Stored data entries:
_ _ _ _ _
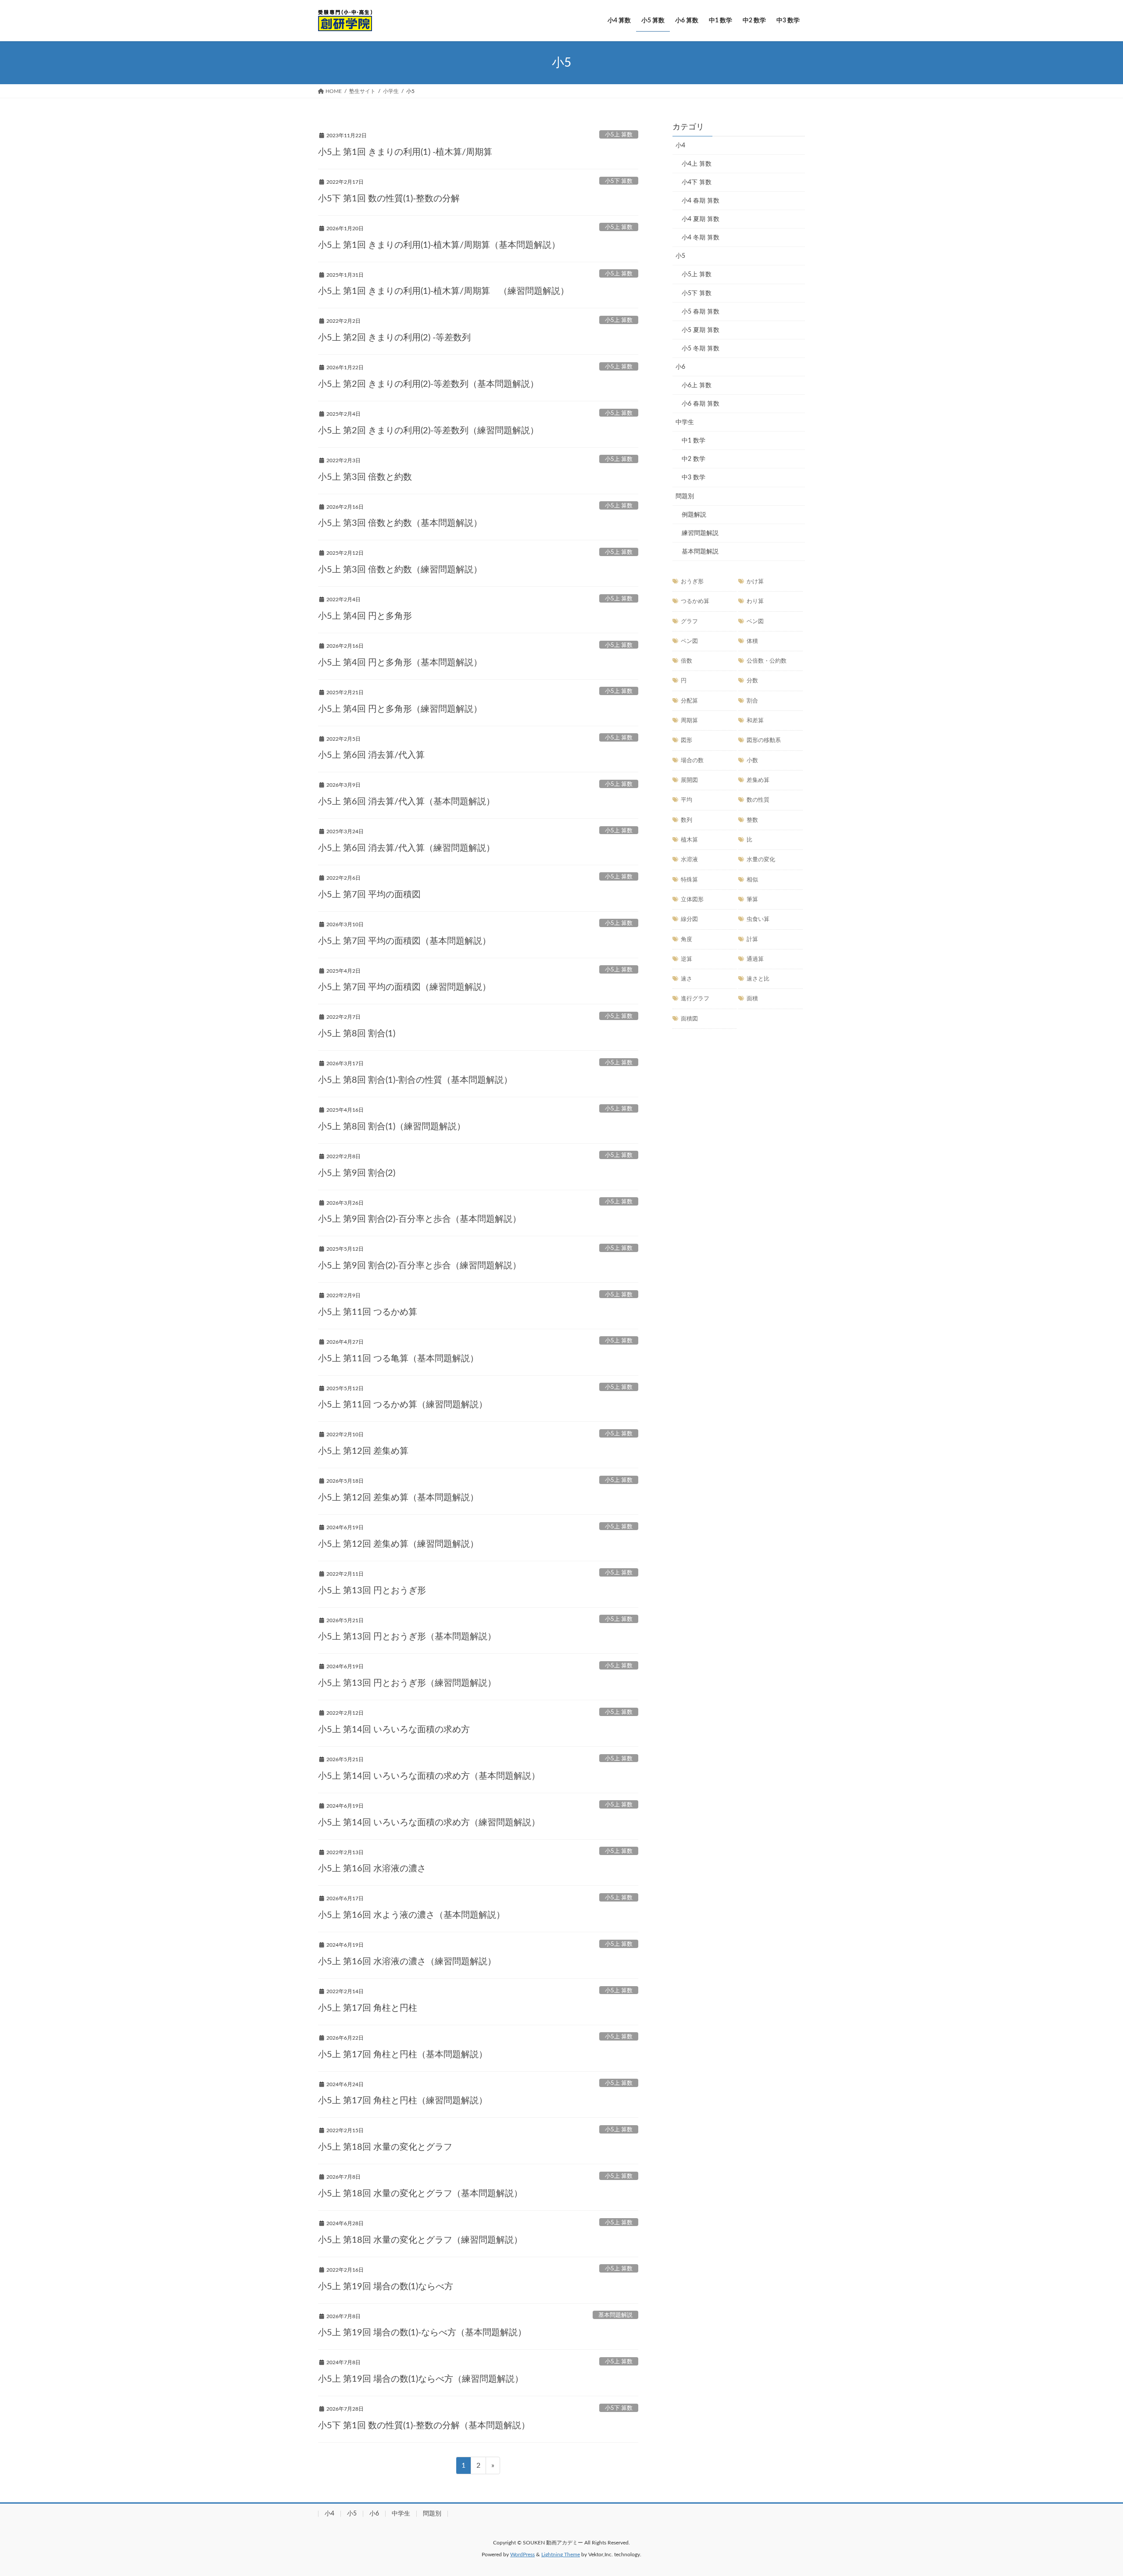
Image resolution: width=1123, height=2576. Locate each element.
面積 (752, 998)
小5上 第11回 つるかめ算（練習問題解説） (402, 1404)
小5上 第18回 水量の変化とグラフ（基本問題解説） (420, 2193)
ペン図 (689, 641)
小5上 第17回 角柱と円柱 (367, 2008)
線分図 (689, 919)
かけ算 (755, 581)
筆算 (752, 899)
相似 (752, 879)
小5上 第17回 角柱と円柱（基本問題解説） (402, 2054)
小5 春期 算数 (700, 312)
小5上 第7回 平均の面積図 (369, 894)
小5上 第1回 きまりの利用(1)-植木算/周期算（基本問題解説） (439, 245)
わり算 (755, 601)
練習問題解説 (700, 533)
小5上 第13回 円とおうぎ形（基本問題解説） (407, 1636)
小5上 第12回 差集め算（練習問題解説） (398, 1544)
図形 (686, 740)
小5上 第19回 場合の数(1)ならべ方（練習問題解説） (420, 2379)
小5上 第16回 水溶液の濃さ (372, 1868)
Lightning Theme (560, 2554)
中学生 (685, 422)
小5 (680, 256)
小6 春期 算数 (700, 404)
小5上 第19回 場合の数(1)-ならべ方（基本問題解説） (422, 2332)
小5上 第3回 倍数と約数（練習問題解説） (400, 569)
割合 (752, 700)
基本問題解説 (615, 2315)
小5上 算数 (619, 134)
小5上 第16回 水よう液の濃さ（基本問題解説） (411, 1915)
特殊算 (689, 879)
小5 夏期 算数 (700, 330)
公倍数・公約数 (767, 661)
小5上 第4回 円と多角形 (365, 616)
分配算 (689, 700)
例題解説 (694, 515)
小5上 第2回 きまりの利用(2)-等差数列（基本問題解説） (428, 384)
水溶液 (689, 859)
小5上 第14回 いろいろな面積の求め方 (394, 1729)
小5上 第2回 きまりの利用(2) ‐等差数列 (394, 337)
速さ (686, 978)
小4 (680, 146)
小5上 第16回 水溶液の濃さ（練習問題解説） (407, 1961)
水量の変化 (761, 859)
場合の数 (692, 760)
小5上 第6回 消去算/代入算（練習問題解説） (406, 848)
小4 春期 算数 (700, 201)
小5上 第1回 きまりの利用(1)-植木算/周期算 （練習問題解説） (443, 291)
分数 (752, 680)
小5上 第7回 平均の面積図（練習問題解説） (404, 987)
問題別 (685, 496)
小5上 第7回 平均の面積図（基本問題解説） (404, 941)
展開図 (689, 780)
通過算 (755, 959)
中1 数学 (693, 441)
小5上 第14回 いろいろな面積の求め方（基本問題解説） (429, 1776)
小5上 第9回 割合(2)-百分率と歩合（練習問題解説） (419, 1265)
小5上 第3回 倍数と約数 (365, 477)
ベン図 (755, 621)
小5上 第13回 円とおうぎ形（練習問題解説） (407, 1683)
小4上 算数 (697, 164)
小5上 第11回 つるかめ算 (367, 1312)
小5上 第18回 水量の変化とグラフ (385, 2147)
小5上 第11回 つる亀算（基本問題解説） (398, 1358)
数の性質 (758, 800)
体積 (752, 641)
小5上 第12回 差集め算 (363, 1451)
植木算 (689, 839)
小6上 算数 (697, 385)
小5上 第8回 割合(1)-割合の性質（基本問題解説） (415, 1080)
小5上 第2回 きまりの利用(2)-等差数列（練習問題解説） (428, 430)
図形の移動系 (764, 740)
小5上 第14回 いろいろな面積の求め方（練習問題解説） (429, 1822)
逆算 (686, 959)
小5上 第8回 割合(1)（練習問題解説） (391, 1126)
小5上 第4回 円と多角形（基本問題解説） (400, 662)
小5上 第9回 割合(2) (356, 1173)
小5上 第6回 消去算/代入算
_ _ _ _ _
### Task objective
Output nothing but the records, word for word, and none of their pictures.

### Output for this task
Image resolution: width=1123, height=2576. Locate each element.
面積 (752, 998)
小5上 第11回 つるかめ算（練習問題解説） (402, 1404)
小5上 第18回 水量の変化とグラフ（基本問題解説） (420, 2193)
ペン図 (689, 641)
小5上 第17回 角柱と円柱 (367, 2008)
線分図 (689, 919)
かけ算 (755, 581)
筆算 (752, 899)
相似 (752, 879)
小5上 第17回 角柱と円柱（基本問題解説） (402, 2054)
小5 春期 算数 (700, 312)
小5上 第7回 平均の面積図 (369, 894)
小5上 第1回 きまりの利用(1)-植木算/周期算（基本問題解説） (439, 245)
わり算 (755, 601)
練習問題解説 (700, 533)
小5上 第13回 円とおうぎ形（基本問題解説） (407, 1636)
小5上 第12回 差集め算（練習問題解説） (398, 1544)
図形 (686, 740)
小5上 第19回 場合の数(1)ならべ方（練習問題解説） (420, 2379)
小5上 第16回 水溶液の濃さ (372, 1868)
Lightning Theme (560, 2554)
中学生 (685, 422)
小5 (680, 256)
小6 春期 算数 (700, 404)
小5上 第19回 場合の数(1)-ならべ方（基本問題解説） (422, 2332)
小5上 第3回 倍数と約数（練習問題解説） (400, 569)
割合 (752, 700)
基本問題解説 (615, 2315)
小5上 算数 (619, 134)
小5上 第16回 水よう液の濃さ（基本問題解説） (411, 1915)
特殊算 (689, 879)
小5 夏期 算数 (700, 330)
公倍数・公約数 (767, 661)
小5上 第4回 円と多角形 (365, 616)
分配算 (689, 700)
例題解説 (694, 515)
小5上 第2回 きまりの利用(2)-等差数列（基本問題解説） (428, 384)
水溶液 (689, 859)
小5上 第14回 いろいろな面積の求め方 (394, 1729)
小5上 第2回 きまりの利用(2) ‐等差数列 (394, 337)
速さ (686, 978)
小4 (680, 146)
小5上 第16回 水溶液の濃さ（練習問題解説） (407, 1961)
水量の変化 (761, 859)
場合の数 (692, 760)
小5上 第6回 消去算/代入算（練習問題解説） (406, 848)
小4 春期 算数 (700, 201)
小5上 第1回 きまりの利用(1)-植木算/周期算 （練習問題解説） (443, 291)
分数 (752, 680)
小5上 第7回 平均の面積図（練習問題解説） (404, 987)
問題別 (685, 496)
小5上 第7回 平均の面積図（基本問題解説） (404, 941)
展開図 (689, 780)
通過算 (755, 959)
中1 数学 (693, 441)
小5上 第14回 いろいろな面積の求め方（基本問題解説） (429, 1776)
小5上 第9回 割合(2)-百分率と歩合（練習問題解説） (419, 1265)
小5上 第3回 倍数と約数 (365, 477)
ベン図 (755, 621)
小5上 第13回 円とおうぎ形（練習問題解説） (407, 1683)
小4上 算数 (697, 164)
小5上 第11回 つるかめ算 (367, 1312)
小5上 第18回 水量の変化とグラフ (385, 2147)
小5上 第11回 つる亀算（基本問題解説） (398, 1358)
数の性質 (758, 800)
体積 (752, 641)
小5上 第12回 差集め算 (363, 1451)
植木算 (689, 839)
小6上 算数 (697, 385)
小5上 第8回 割合(1)-割合の性質（基本問題解説） (415, 1080)
小5上 第2回 きまりの利用(2)-等差数列（練習問題解説） (428, 430)
図形の移動系 (764, 740)
小5上 第14回 いろいろな面積の求め方（練習問題解説） (429, 1822)
逆算 (686, 959)
小5上 第8回 割合(1)（練習問題解説） (391, 1126)
小5上 第4回 円と多角形（基本問題解説） (400, 662)
小5上 第9回 割合(2) (356, 1173)
小5上 第6回 消去算/代入算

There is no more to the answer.